RECUERDOS ENUMERABLES (De Ceci Mendez)
Siempre compartí con mi viejo cierta fascinación por la forma caprichosa en la que los números se combinan, alrededor nuestro, todo el tiempo. O tal vez elegí fascinarme por eso, para sentir que teníamos algo más en común. Me acuerdo que jugábamos, por ejemplo, a un juego con las patentes largas de los autos de antes, o a escribir palabras graciosas poniendo al revés alguna de sus tantas calculadoras.
Supongo que su influencia hizo que, con los años, yo fuera incorporando un hábito del que no pude escaparme hasta hace poco; hasta que en los colectivos dejaron de dar boletos de papel. Mi obsesión era chequear el número del boleto de colectivo apenas caía en mi mano -sin importar la cantidad de gente o bolsas- y disimular un salto de alegría si el que me había tocado era capicúa.
Esta especie de T.O.C., nació a la sombra de unas pilas de carpetas de cartón negro, en cuyas páginas mi viejo pegaba, con inmaculada plasticola, los boletos enteros y en orden. Hace poco me enteré que, de modo justo y criterioso, la colección de boletos incompleta supo ser ofrenda de un volquete en una mudanza. Igual, todavía puedo sentir la emoción de sostener entre mis manos, que alguna vez fueron chiquitas, una de esas carpetas gordas. Las hojas crujían cuando las pasaba, tenían un prolijisimo relieve y estaban llenas de color. Porque los boletos de antes, con sus coquetos bordes en picos, venían a rayas violetas y amarillas, celestes y verdes, y eran siempre diferentes entre sí, casi perturbadóramente artísticos.
Estas de las que hablo, eran como 10 carpetotas, varias veces heredadas, que largaban olor a libro viejo -y creo que también olían a leña y a fósforos, o acaso ese olor se me filtró de otro tramo de infancia. De todas las carpetas, la única que recibía un tratamiento especial era la de los números capicúa. Esa requería tijera y estricta minuciosidad. Recortar y pegar cada boleto era una tarea reservada para los domingos de lluvia y me la acuerdo con la solemnidad de un ritual.
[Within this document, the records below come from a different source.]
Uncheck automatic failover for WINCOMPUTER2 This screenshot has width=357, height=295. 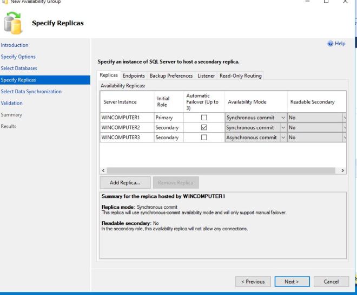click(x=204, y=128)
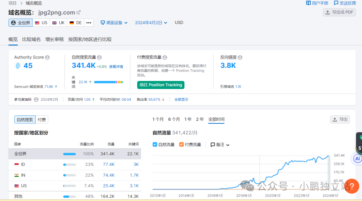Switch to the 比较域名 tab
Image resolution: width=362 pixels, height=201 pixels.
[x=31, y=39]
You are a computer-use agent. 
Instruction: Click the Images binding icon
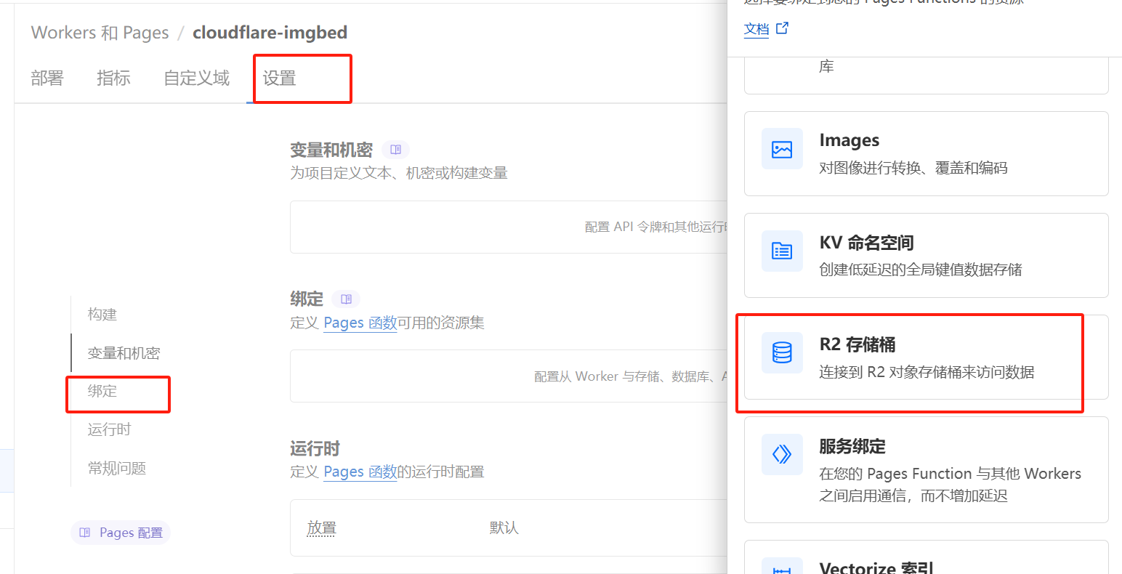782,150
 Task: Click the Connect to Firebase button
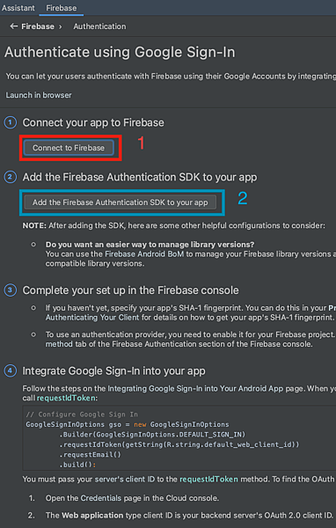(69, 148)
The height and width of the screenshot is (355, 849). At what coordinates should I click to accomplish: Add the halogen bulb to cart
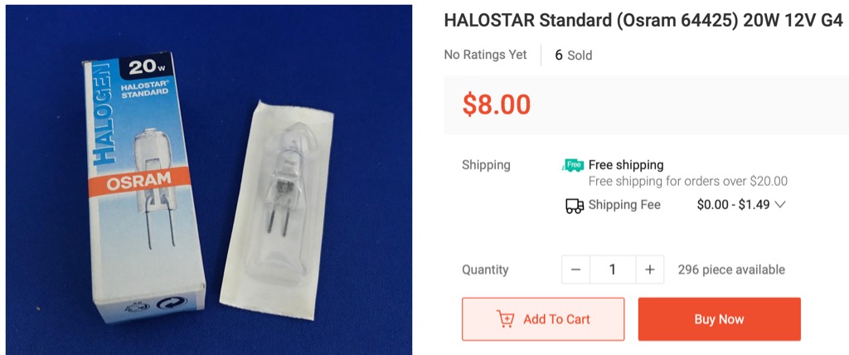click(x=543, y=319)
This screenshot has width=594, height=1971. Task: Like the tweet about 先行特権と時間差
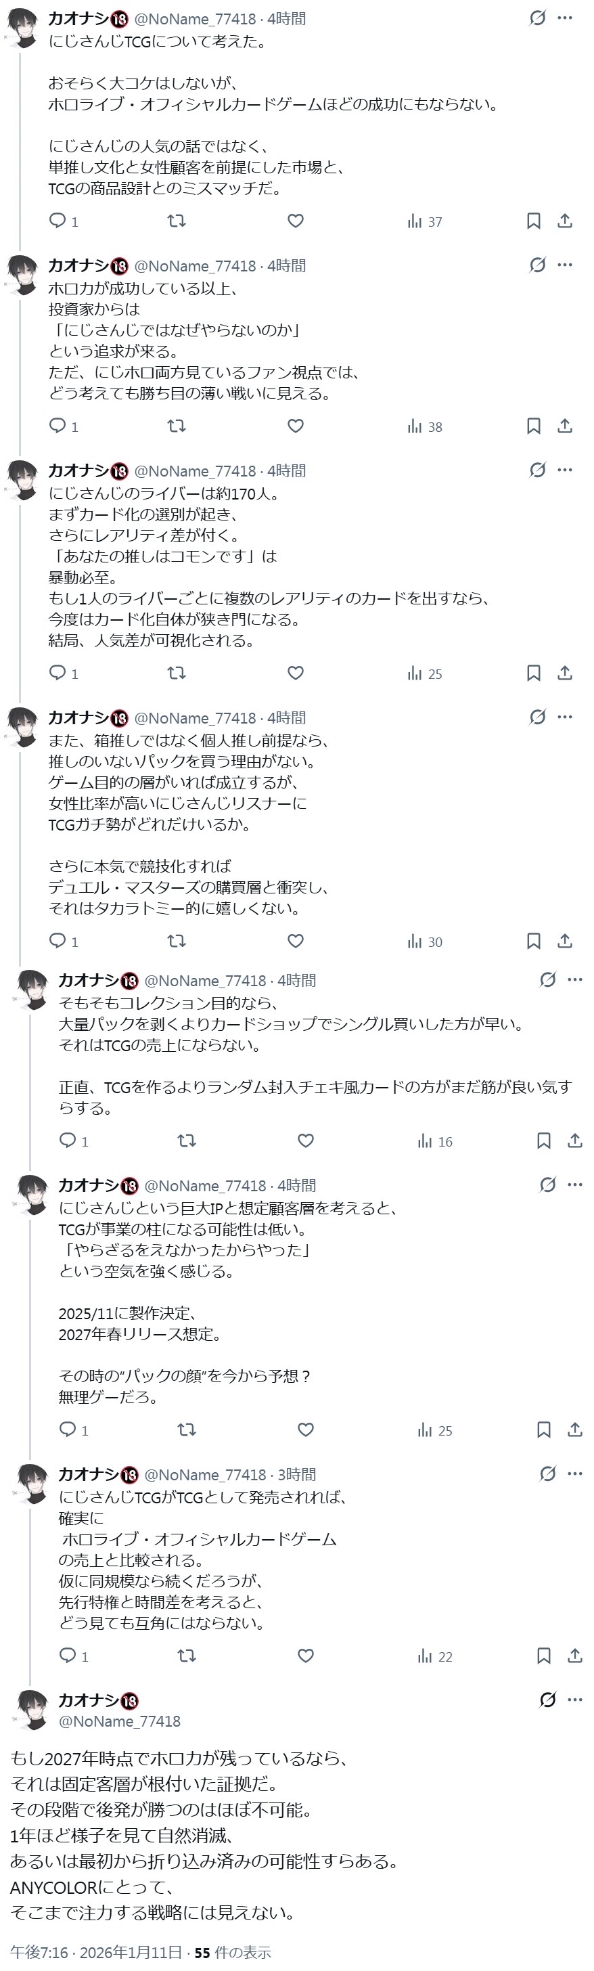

No estoy segura si yo estaba autorizada a intervenir, pero sí sé que admiraba, como hipnotizada, ese proceso tan simple. Tan simple, que todavía lo admiro. Tan simple, que todavía lo voy a admirar.
¡Qué rápido me llega la hora de sentirme una señora grande, hablando en clichés, de glorias pasadas! Lo que me sorprende es el motivo por el que empecé a escribir esta manada de palabras. El hecho práctico que disparó esta desprolija enumeración de recuerdos, fue la ciberpágina -horriblemente llamada fan page– que un día armé para promocionar mi proyecto musical. La misma que, de una forma casi enfermiza, cada tanto me sugiere que recopile personas que pongan su dedo gordo para arriba, como en un coliseo virtual. La que hace un rato me mostró un reluciente número que me desplegó todo un pasado y me cacheteó con un listado de cambios de casi 30 años de largo…
“Tenés 777 Me gusta”. Tantas preguntas me revoleó este exceso de capiucuismo, que hasta llegué a reclamar en silencio: ¿cuándo se hará mi viejo una cuenta de facebook, para poder agregarme su pulgar para arriba?”. Aunque bien sé, y lo proclaman muchos posts de auto-ayuda, que está bueno que haya gente fuera del sistema internáutico, recordándonos las otras formas de comunicación que conservamos.
La cosa es que, las arbitrariedades de esta moderna contemporaneidad, me dieron hoy un motivo para celebrar. Y es que hoy, un número de los nuevos, de los que ya no se imprimen en papel, me salió a saludar como desde una canción de Serrat y me llevó de viaje en un colectivo curvilíneo, boleto en mano, con mi papá.